Please pick out each line of the data below that contains the word "perform" and copy it. Case matters.

[EXTRACTED RECORDS]
__________________________________________________

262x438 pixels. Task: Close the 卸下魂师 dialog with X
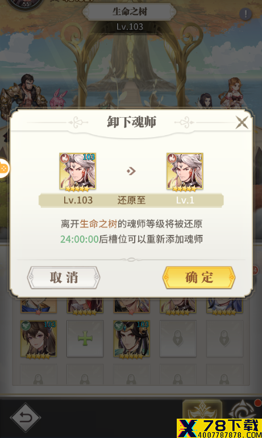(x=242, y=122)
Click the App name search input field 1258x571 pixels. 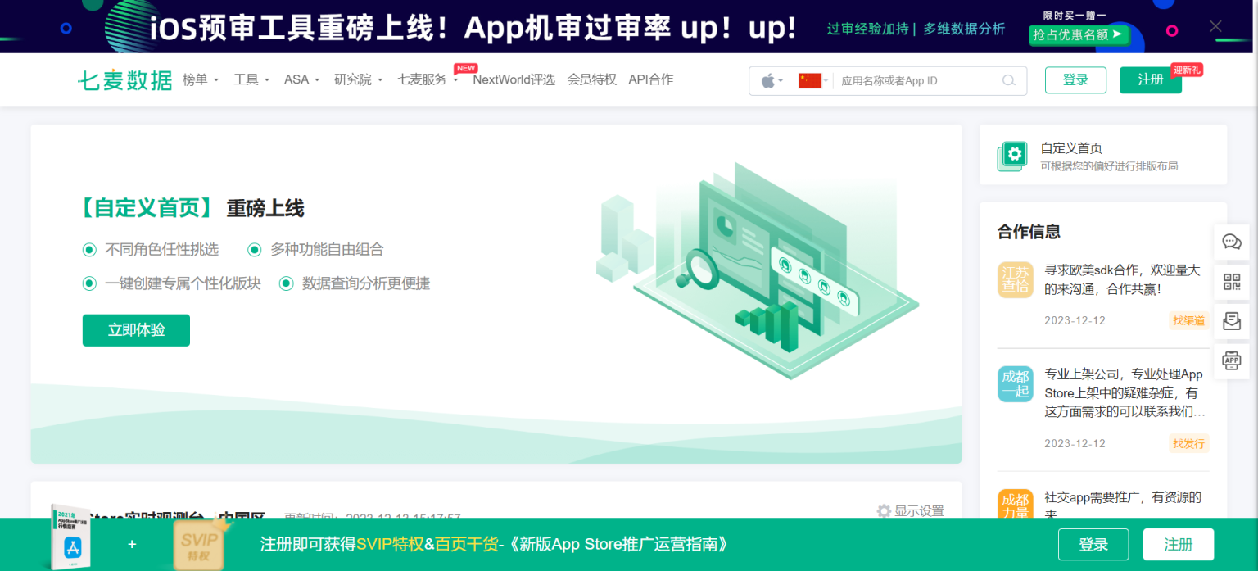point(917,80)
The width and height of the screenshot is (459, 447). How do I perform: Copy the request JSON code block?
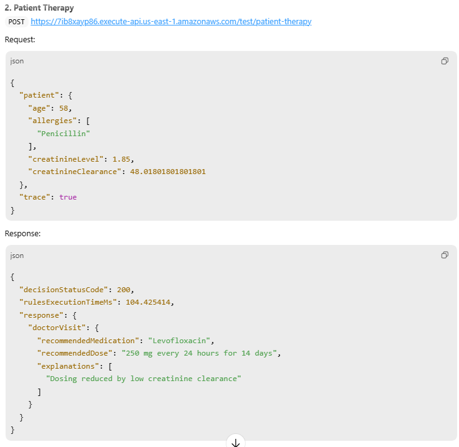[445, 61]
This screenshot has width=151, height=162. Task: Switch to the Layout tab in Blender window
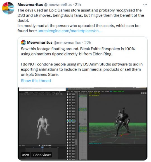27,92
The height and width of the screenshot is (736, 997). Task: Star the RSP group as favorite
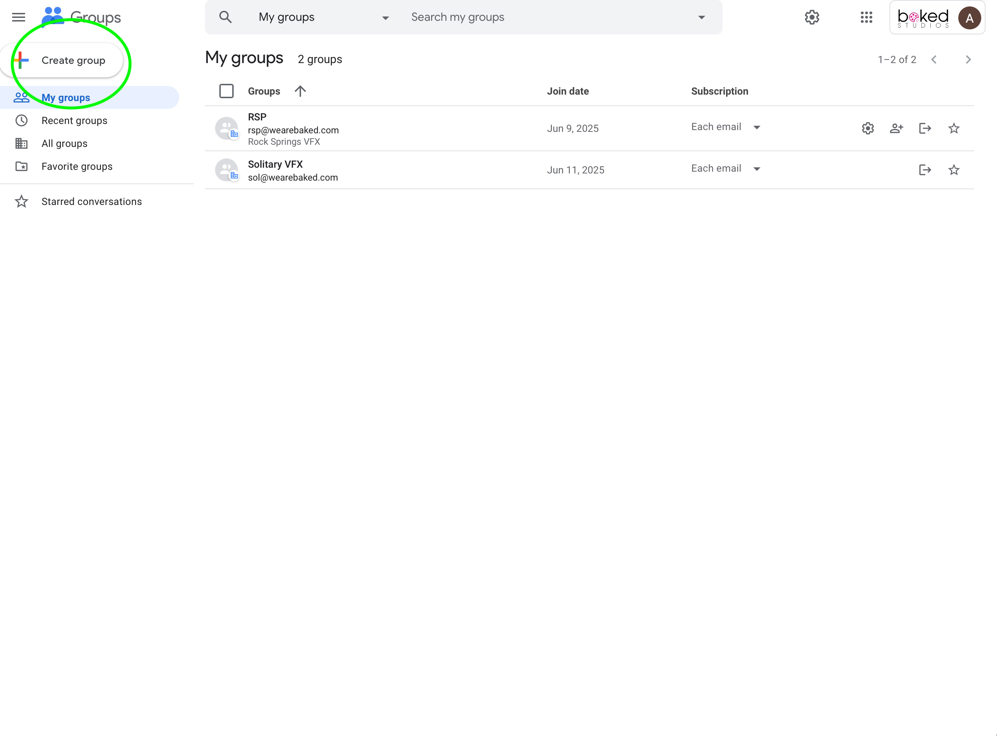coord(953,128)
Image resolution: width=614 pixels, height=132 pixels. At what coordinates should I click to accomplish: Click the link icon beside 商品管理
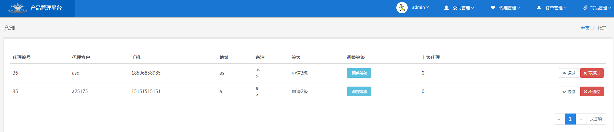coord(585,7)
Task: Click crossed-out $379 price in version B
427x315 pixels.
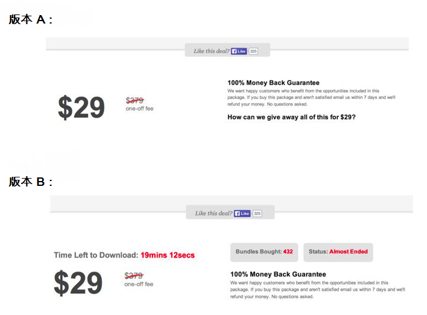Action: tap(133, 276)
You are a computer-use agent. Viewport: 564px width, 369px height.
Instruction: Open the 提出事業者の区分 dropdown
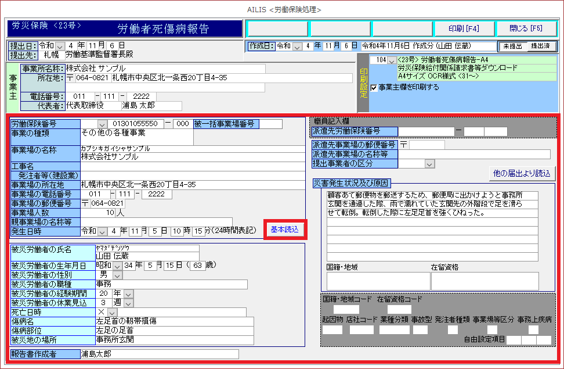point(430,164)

__________________________________________________

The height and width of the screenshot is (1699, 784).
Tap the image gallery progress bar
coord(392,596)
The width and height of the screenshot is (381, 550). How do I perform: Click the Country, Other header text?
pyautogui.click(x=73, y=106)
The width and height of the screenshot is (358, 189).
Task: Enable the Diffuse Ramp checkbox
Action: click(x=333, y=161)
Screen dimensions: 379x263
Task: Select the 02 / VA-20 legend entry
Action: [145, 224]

__________________________________________________

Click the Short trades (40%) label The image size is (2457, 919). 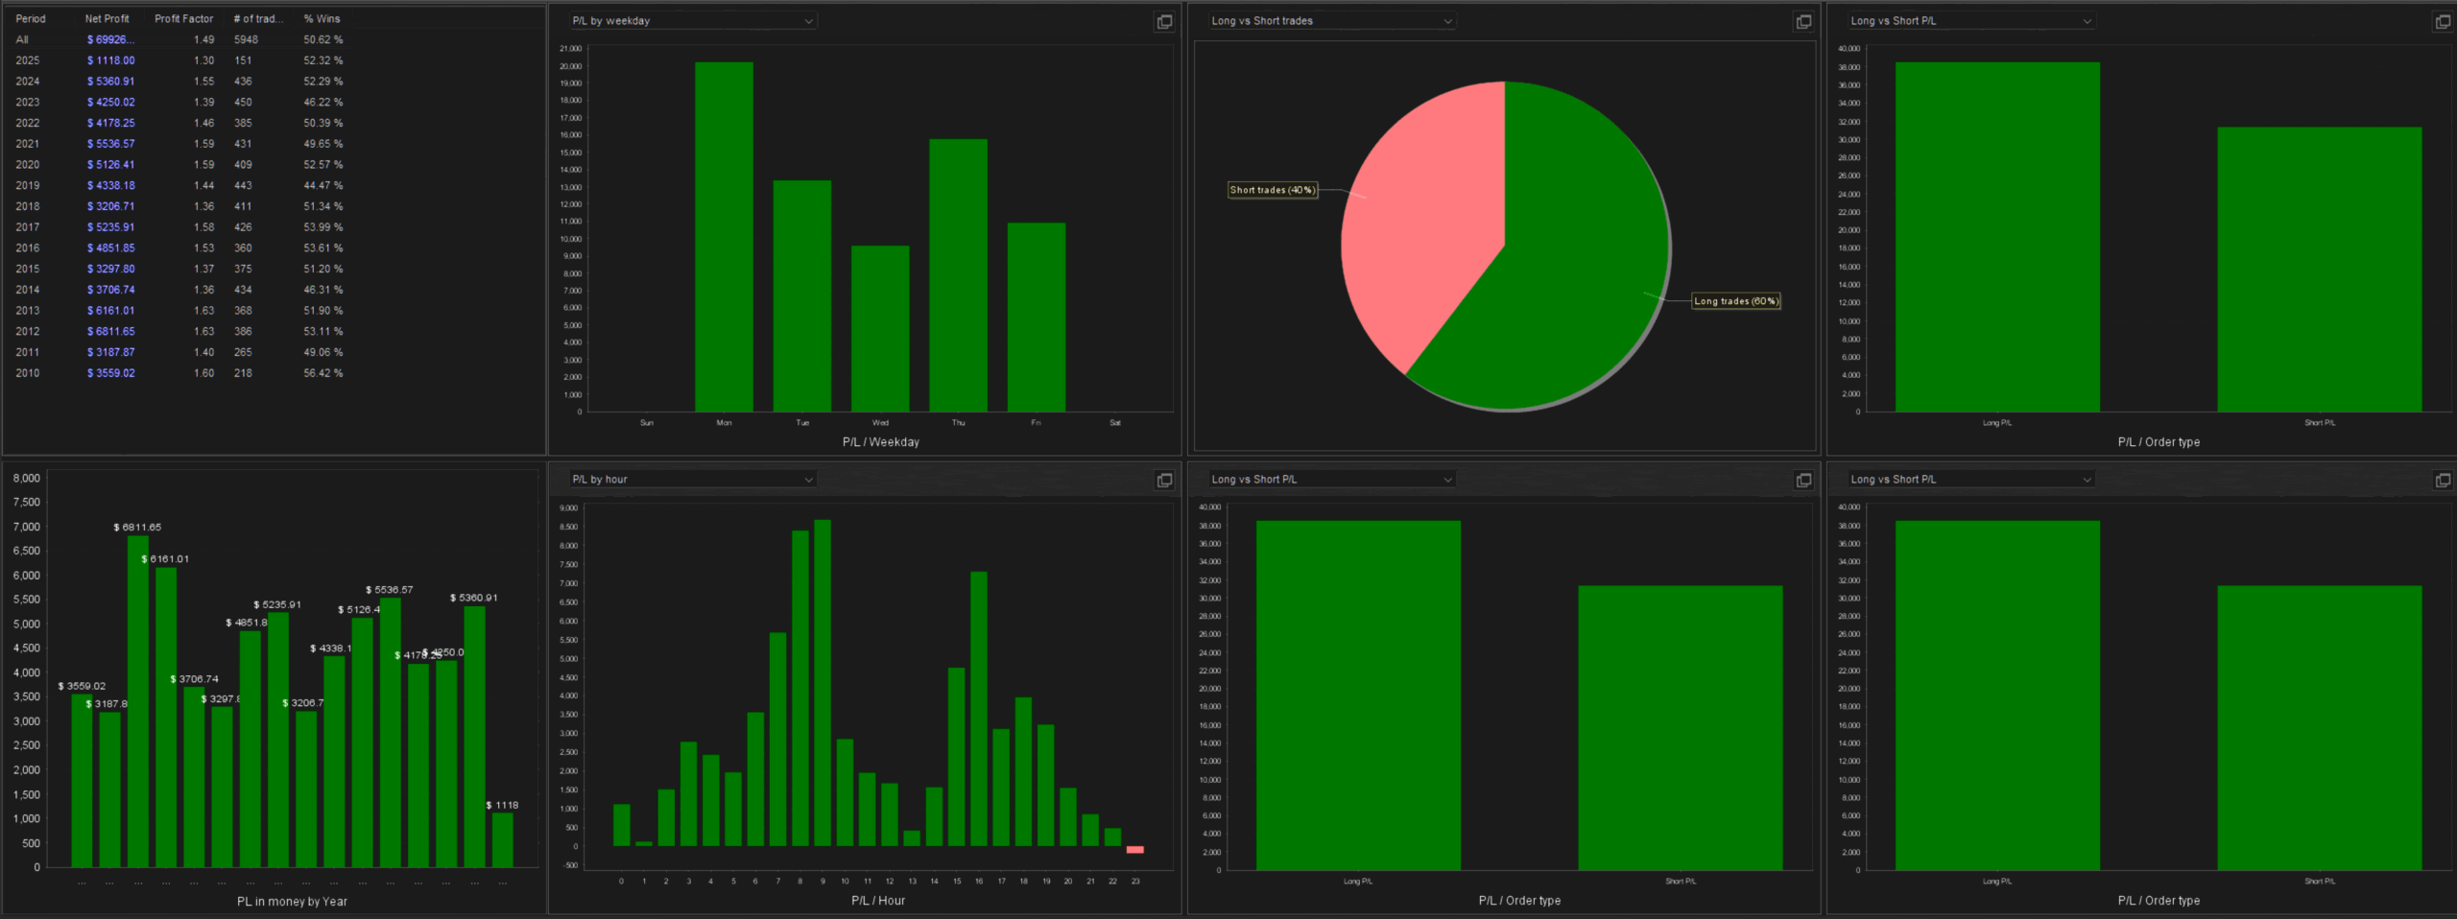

__________________________________________________

[FULL ANSWER]
The width and height of the screenshot is (459, 447). How do I perform: Copy the request JSON code block?
The width and height of the screenshot is (381, 550). How do I perform: Click the Country, Other header text?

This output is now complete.